Walter Cronkite – Before the Age of Information Overload

The passing of Walter Cronkite, a man so closely associated with television news that the word for news anchor in several countries is a variation of Cronkiter, serves as a demarcation between an information age and the age of information overload.

For much of the 20th century, news was delivered once a day, first for 15 minutes and later for 30. That concept is foreign to generations that have grown up in an age of CNN and, later, the Internet.   Even when Cronkite retired as managing editor of the CBS Evening News in 1981, the 24-hour news cycle was virtually unknown (CNN, the first 24-hour news network, was founded in 1980 but was virtually unheard of at the time).

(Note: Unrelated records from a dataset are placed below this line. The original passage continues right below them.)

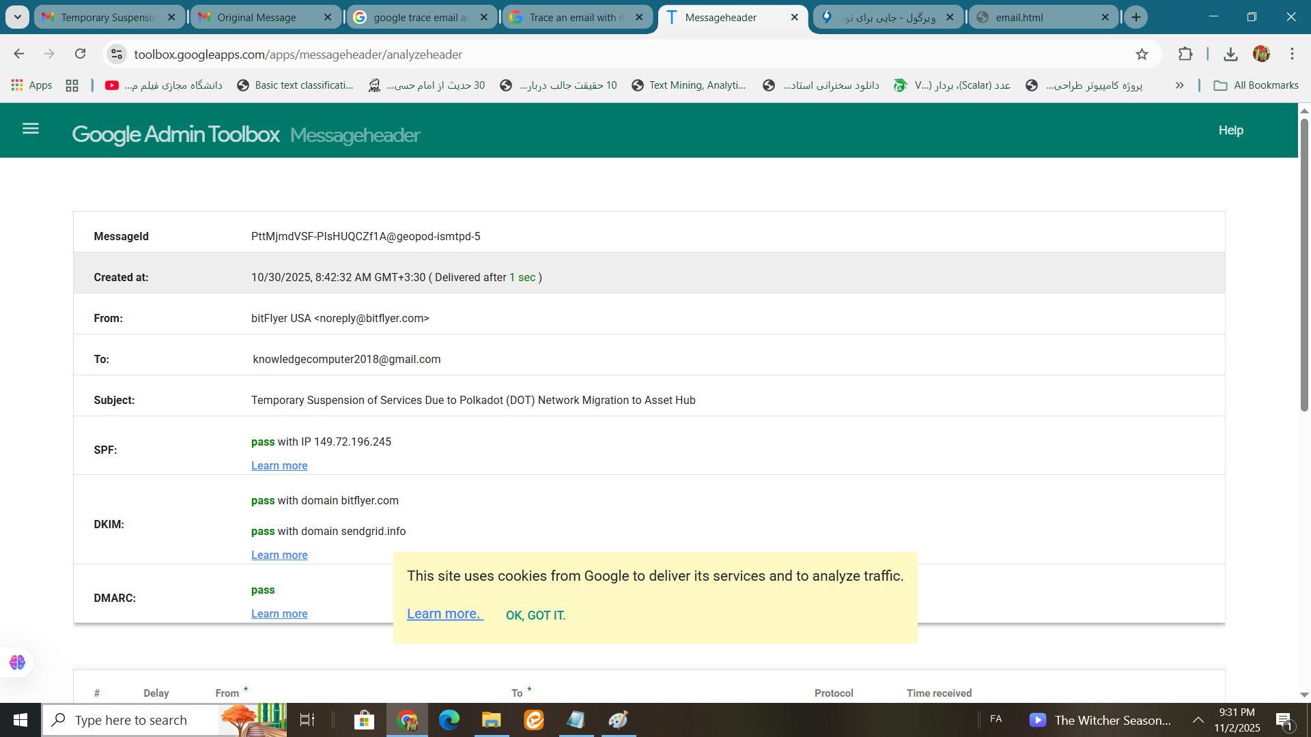The height and width of the screenshot is (737, 1311).
Task: Bookmark this page with the star icon
Action: click(1142, 55)
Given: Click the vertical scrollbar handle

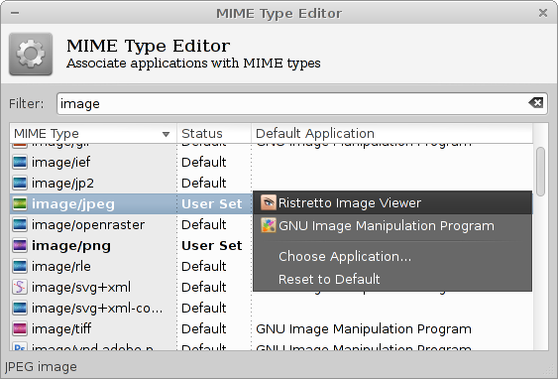Looking at the screenshot, I should point(540,172).
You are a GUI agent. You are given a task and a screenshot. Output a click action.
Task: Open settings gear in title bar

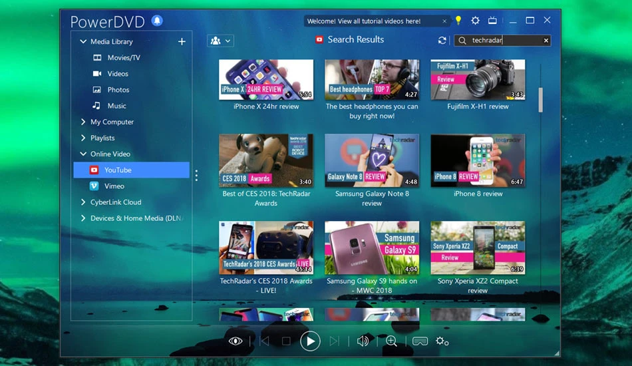475,20
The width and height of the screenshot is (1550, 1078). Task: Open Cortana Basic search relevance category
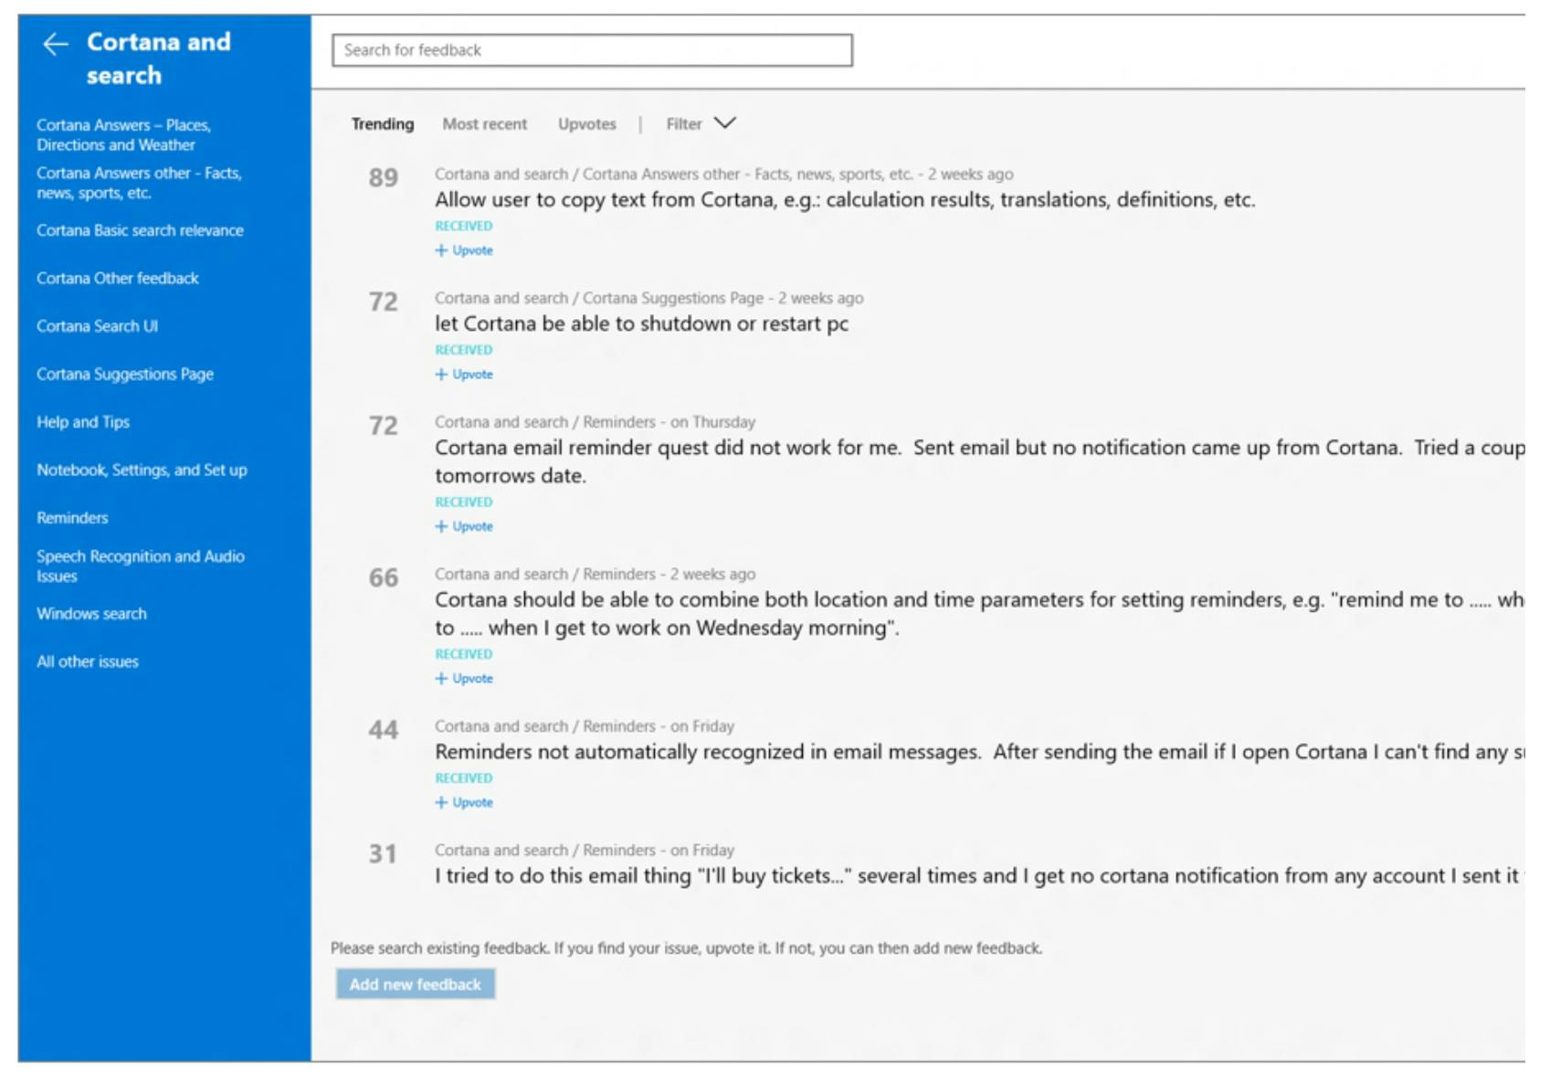coord(140,230)
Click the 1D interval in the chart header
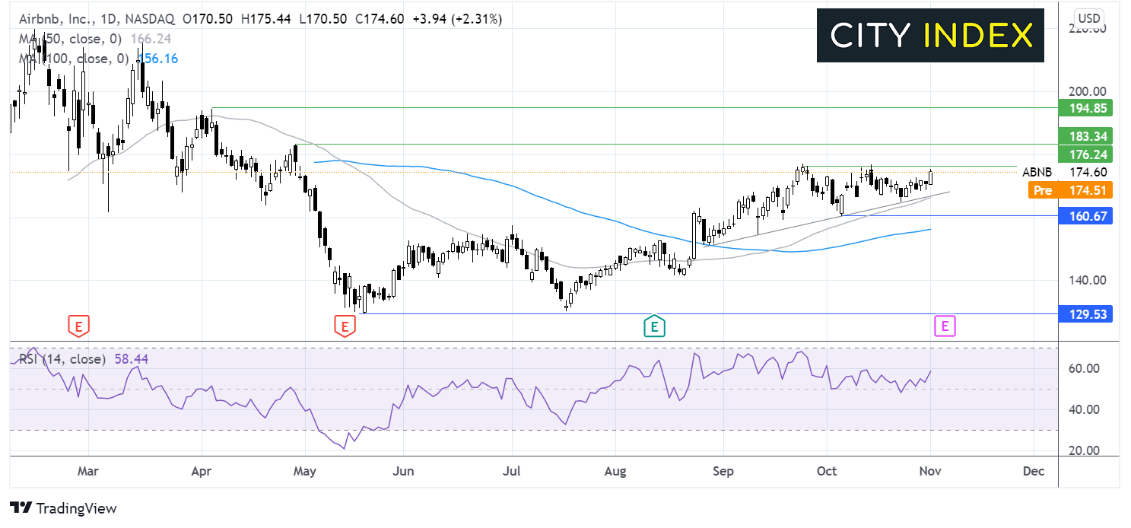The width and height of the screenshot is (1131, 528). (x=108, y=20)
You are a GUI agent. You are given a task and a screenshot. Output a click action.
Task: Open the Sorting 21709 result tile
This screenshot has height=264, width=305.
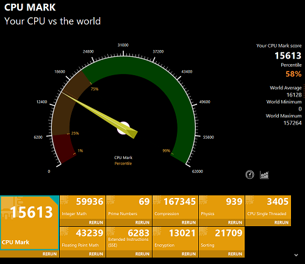(221, 239)
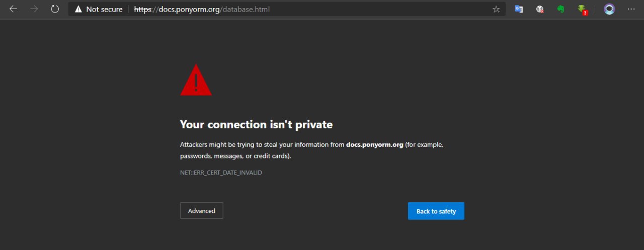Screen dimensions: 644x250
Task: Reload the page with refresh icon
Action: (x=55, y=9)
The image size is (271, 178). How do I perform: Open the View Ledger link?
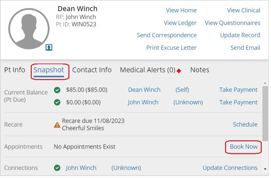coord(180,23)
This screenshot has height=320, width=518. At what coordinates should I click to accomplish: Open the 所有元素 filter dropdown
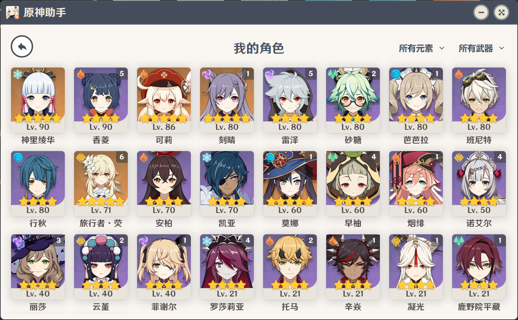422,48
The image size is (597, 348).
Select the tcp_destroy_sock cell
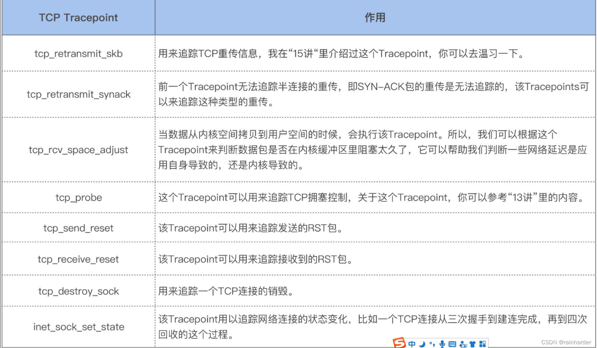[x=78, y=291]
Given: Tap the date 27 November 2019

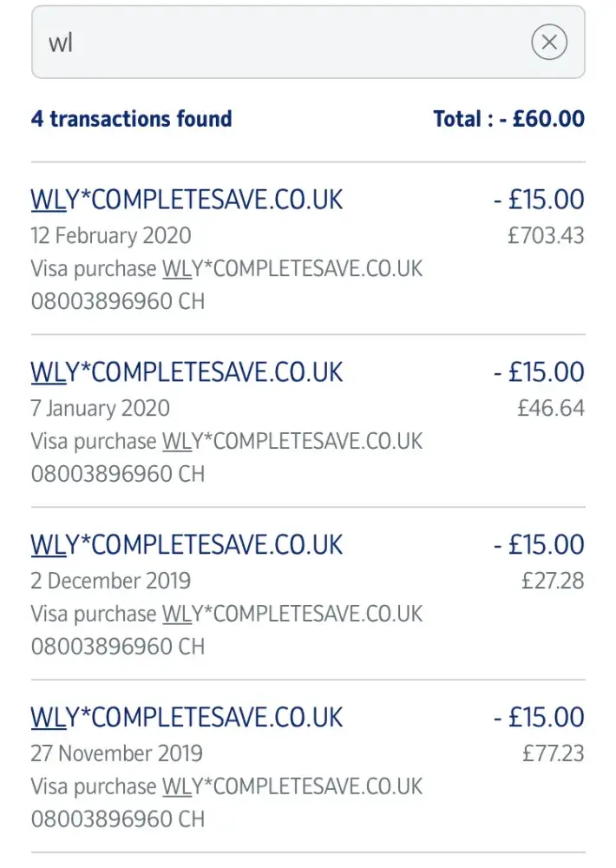Looking at the screenshot, I should (115, 753).
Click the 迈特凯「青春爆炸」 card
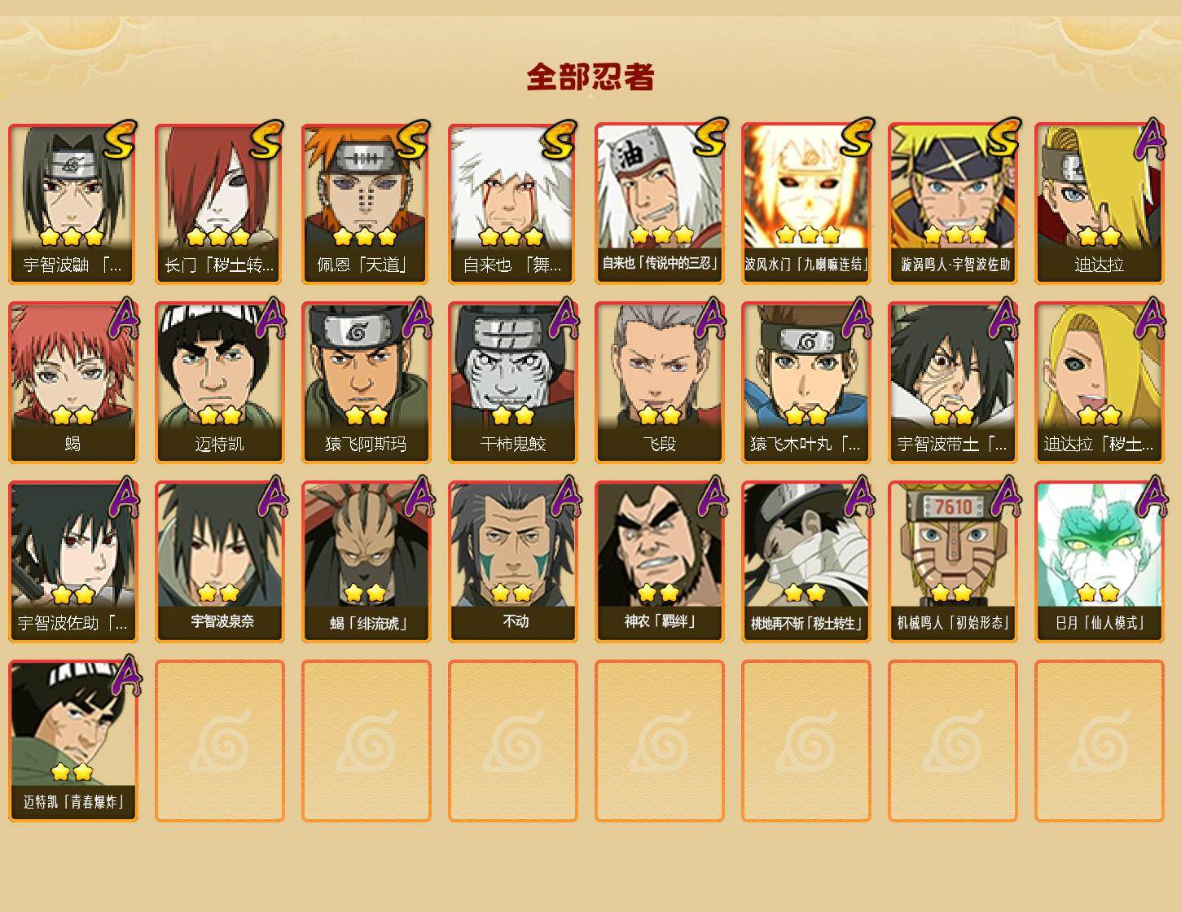This screenshot has width=1181, height=912. click(72, 741)
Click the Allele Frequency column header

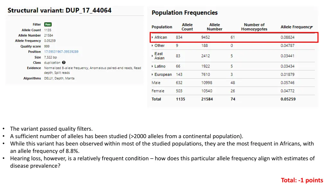[x=296, y=27]
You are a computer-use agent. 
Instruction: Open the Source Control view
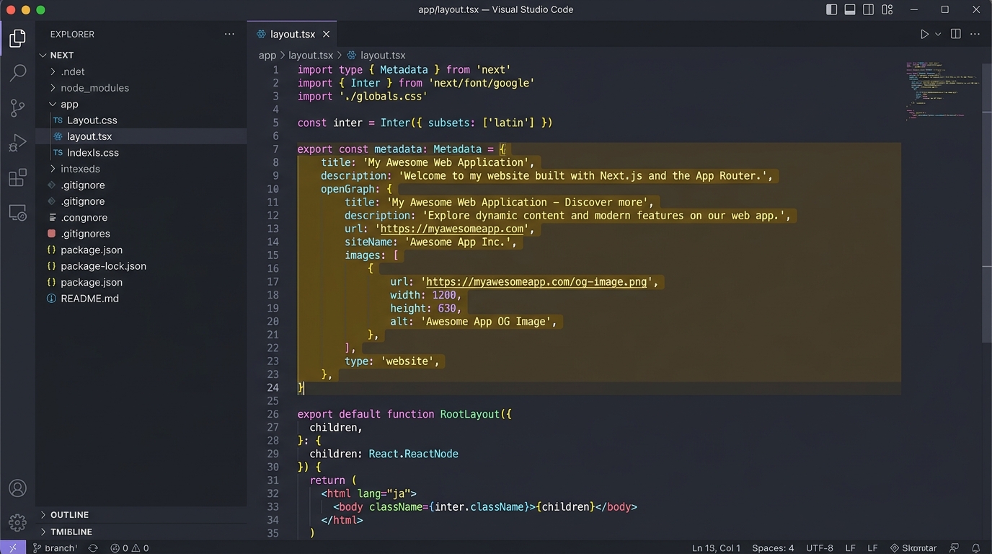click(x=17, y=107)
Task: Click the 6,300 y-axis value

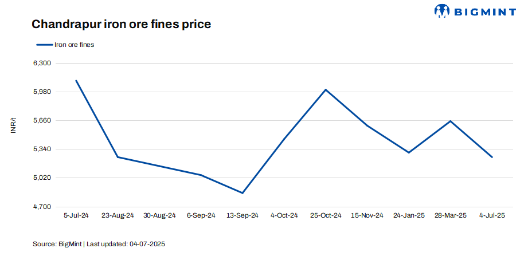Action: 44,63
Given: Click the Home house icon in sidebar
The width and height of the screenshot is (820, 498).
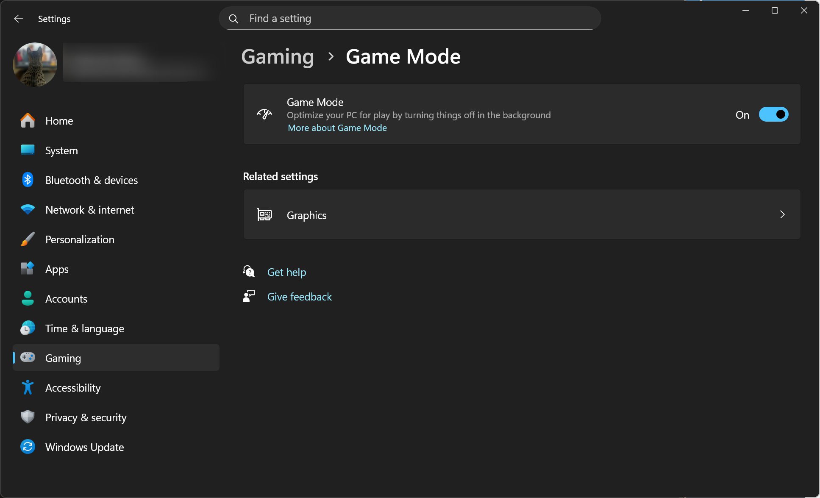Looking at the screenshot, I should point(28,121).
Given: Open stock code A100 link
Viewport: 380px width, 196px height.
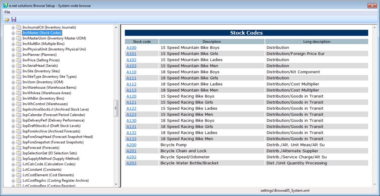Looking at the screenshot, I should [x=131, y=48].
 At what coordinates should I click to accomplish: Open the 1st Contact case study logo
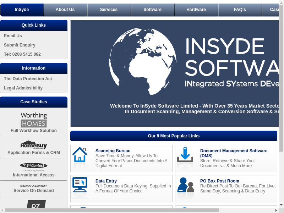coord(34,166)
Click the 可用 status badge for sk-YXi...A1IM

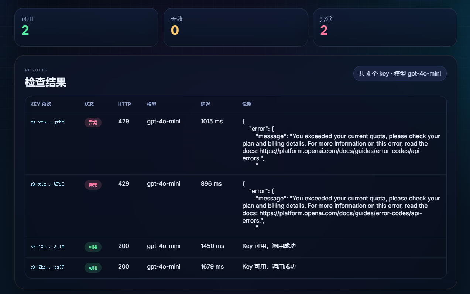(93, 247)
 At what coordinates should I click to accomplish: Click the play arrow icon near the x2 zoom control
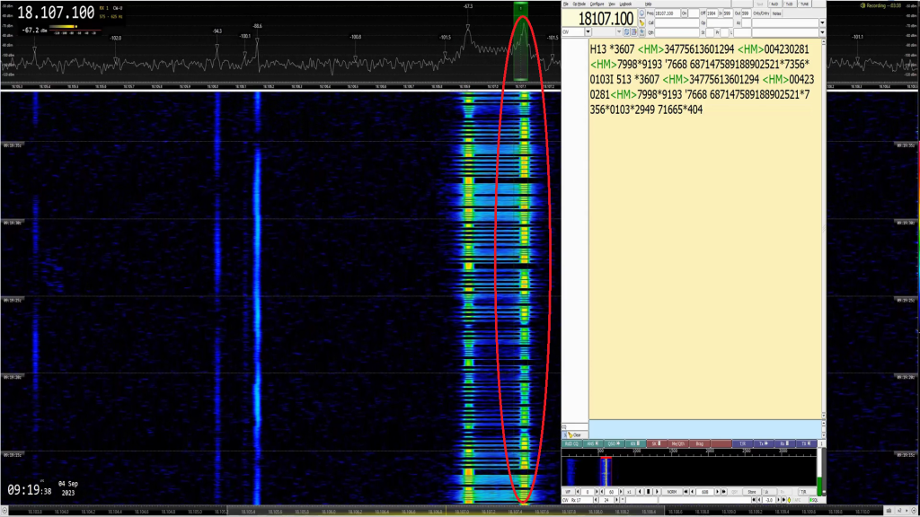656,491
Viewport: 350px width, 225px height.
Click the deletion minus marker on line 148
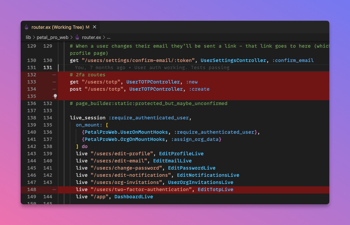coord(54,189)
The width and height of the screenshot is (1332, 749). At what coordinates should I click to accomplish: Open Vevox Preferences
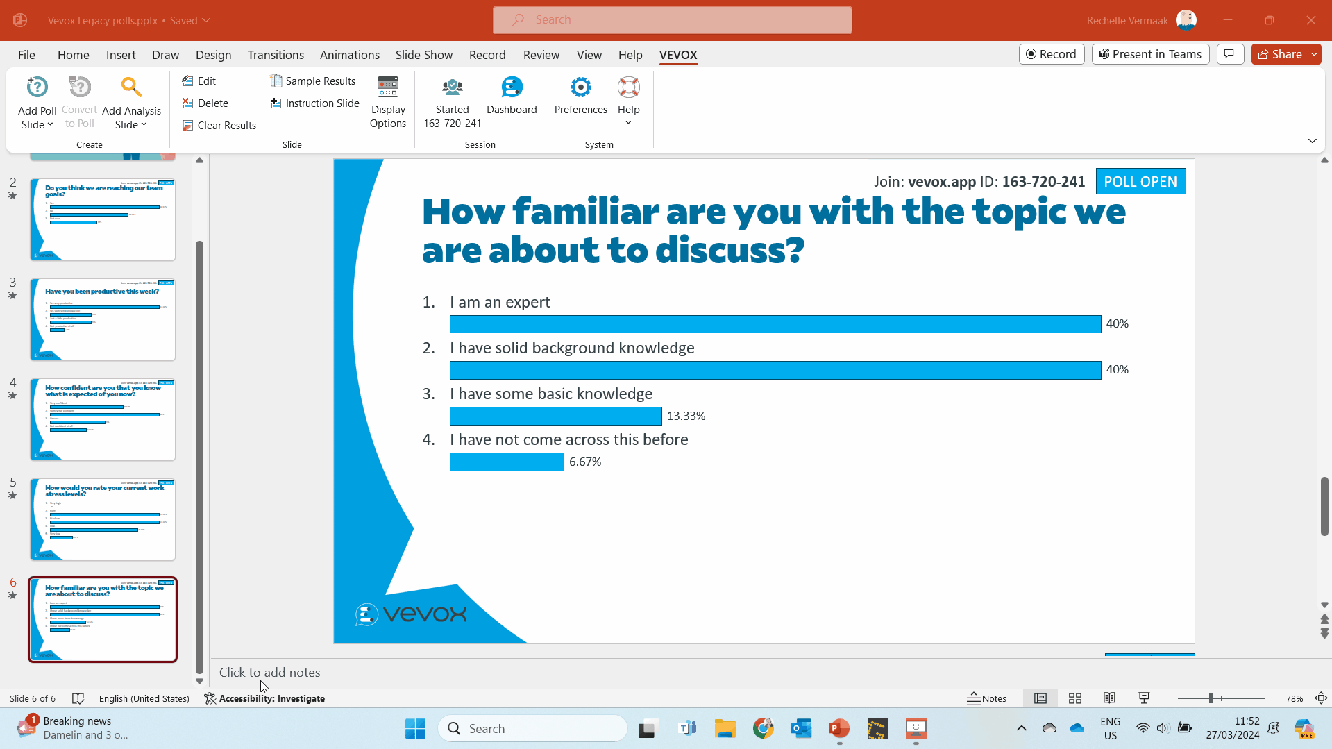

Most people in America expected to get their news, including the good and the bad, from one person, Walter Cronkite (with the help of correspondents, of course).  Given the tremendous fragmentation in the media today, with dozens of 24-hour news stations competing not only against one another but also against Internet-based sources, the phenomenon of a single news source is unlikely to happen again and that also means that the world may never again see someone with the presence and stature that Cronkite had during his tenure.

Today people are used to a battery of news and information, generally from people far less informed and insightful than Cronkite, which really is a shame.  News programs today tend towards sensationalism, entertainment, and opinion – a far cry from the traditional values of in-depth reporting, verification, relevance, and context.  Today, bloggers who masquerade as journalists post stories online which they are almost certain are not true, for the sole purpose of getting more hits on their site.

Information can be a wonderful thing but too much information can have a toxic effect.  Regardless of the medium and technology, the solution to information overload is almost always better filtering systems.  For 19 years, Walter Cronkite was the filter for America’s news.  It’s unlikely we’ll ever see a better filter.

Jonathan B. Spira is CEO and Chief Analyst at Basex.